>>>>>

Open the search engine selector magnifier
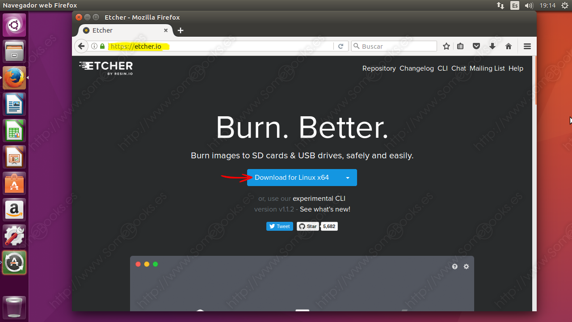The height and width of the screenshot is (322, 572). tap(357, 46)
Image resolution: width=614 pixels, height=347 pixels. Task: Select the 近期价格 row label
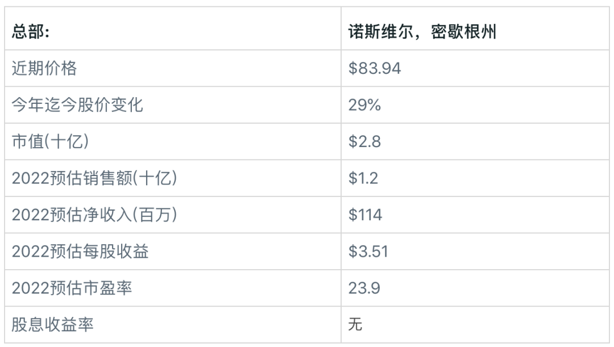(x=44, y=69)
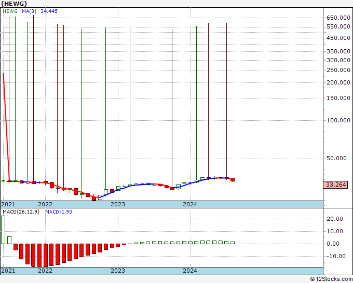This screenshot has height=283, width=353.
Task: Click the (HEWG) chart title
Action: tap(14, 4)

<<<<<

• _Problem_
Retype each line of the records exactly as it reads; no pictures belong in the copy.

• _Answer to this task_
Open the search engine selector magnifier
The height and width of the screenshot is (322, 572). tap(357, 46)
Image resolution: width=614 pixels, height=347 pixels. Task: Select the 近期价格 row label
(x=44, y=69)
This screenshot has height=283, width=353.
Task: Click the (HEWG) chart title
Action: tap(14, 4)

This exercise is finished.